Understanding Trump’s Negotiation Strategy

How absurdity becomes the starting line

By Garrett Epperson

When Donald Trump enters a negotiation, he doesn’t start in the middle — he starts by throwing a grenade into the room.

One of the clearest examples came in late 2018 during the government shutdown over border wall funding. Trump demanded $5.7 billion for a border wall, a project many considered unnecessary, impractical, or symbolic at best. Democrats, holding the House majority, had no intention of funding it. The result? The longest government shutdown in U.S. history — and a masterclass in Trump’s negotiation style.

Let’s break down how Trump’s approach follows a predictable — and intentional — five-step process:

1. Start with an Extreme Position
Trump opened negotiations by demanding full funding for a border wall, threatening a shutdown if he didn’t get it. This is equivalent to someone in a divorce trial demanding 100% of the assets with zero compromise — a position no serious negotiator would expect to succeed. But that’s not the point.

2. Shock and Disrupt
The demand derailed everything. News cycles exploded, politicians scrambled, and government workers went without pay. The chaos wasn’t accidental — it shifted attention and forced everyone to respond to Trump’s terms. The conversation was no longer about whether a wall was the best use of funds. It became, “How much wall are we willing to pay for?”

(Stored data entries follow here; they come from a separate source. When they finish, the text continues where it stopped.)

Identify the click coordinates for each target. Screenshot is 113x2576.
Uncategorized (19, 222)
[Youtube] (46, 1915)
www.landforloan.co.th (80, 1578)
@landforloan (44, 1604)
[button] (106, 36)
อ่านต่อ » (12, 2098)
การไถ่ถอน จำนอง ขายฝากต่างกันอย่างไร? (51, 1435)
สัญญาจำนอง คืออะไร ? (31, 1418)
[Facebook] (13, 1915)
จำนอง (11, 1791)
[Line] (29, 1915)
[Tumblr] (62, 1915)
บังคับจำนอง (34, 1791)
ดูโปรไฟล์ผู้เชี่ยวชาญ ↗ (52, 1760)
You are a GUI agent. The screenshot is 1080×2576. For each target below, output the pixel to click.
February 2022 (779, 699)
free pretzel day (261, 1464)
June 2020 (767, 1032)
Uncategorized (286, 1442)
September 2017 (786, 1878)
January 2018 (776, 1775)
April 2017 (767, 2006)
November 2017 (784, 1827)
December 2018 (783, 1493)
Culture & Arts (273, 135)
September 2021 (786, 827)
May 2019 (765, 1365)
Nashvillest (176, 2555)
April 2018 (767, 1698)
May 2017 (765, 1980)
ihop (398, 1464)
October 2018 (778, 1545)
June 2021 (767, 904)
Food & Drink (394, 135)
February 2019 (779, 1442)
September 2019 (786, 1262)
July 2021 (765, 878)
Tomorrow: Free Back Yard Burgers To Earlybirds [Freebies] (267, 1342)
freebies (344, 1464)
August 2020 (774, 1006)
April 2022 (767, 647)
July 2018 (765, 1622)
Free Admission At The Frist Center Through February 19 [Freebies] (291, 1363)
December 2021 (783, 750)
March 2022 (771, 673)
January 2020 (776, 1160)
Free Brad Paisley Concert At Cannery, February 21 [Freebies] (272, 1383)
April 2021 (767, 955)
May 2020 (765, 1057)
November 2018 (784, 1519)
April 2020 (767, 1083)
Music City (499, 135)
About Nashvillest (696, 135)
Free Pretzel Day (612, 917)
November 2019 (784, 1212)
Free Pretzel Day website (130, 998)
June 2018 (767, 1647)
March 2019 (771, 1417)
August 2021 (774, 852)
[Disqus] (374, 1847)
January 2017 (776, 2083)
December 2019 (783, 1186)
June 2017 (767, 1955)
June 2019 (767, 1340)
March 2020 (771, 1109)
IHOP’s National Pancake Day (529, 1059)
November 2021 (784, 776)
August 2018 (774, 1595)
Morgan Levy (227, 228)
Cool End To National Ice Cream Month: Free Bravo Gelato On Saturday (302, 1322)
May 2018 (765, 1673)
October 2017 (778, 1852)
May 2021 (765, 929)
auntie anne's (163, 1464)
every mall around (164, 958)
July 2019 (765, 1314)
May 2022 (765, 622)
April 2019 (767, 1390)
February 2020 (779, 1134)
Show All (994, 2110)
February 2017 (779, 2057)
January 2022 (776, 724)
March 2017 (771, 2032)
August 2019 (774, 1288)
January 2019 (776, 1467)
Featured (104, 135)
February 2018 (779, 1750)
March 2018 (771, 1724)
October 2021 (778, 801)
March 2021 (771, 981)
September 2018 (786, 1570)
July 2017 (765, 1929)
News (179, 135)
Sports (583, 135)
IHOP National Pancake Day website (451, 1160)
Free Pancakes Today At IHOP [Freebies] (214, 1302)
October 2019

3. Pull the Negotiation Toward the Anchor
By setting the initial demand so high, any counteroffer automatically appeared like a compromise. Suddenly, $1.3 billion for “border security enhancements” became a middle ground, even though it wasn’t on the table before. Trump’s extreme anchor made smaller, still-controversial amounts of funding seem reasonable by comparison.

4. Normalize the Absurd
The term “border wall” became so normalized in political discourse that even Democratic leaders had to constantly reiterate they wouldn’t support that specific project — which ironically made them appear obstructionist to some Americans. Trump’s language dominated. The absurd idea of a 2,000-mile wall became a serious policy debate.

5. Control the Dialogue
Throughout, Trump controlled the narrative. He positioned himself as the only one “fighting for security,” painting opposition as weak or unpatriotic. He even staged a dramatic walkout from a negotiation meeting, reinforcing his commitment to the original demand. Whether or not he got the full $5.7 billion became irrelevant — the debate started and ended on his terms.

This tactic is why Trump has succeeded in business, branding, and now politics. He doesn’t negotiate in good faith or seek compromise — he reframes the whole conversation by detonating an outrageous opening gambit, then watching the dust settle wherever it falls.

To understand Trump is to understand that absurdity isn’t a flaw — it’s the strategy.

Garrett Epperson lives in Kalispell.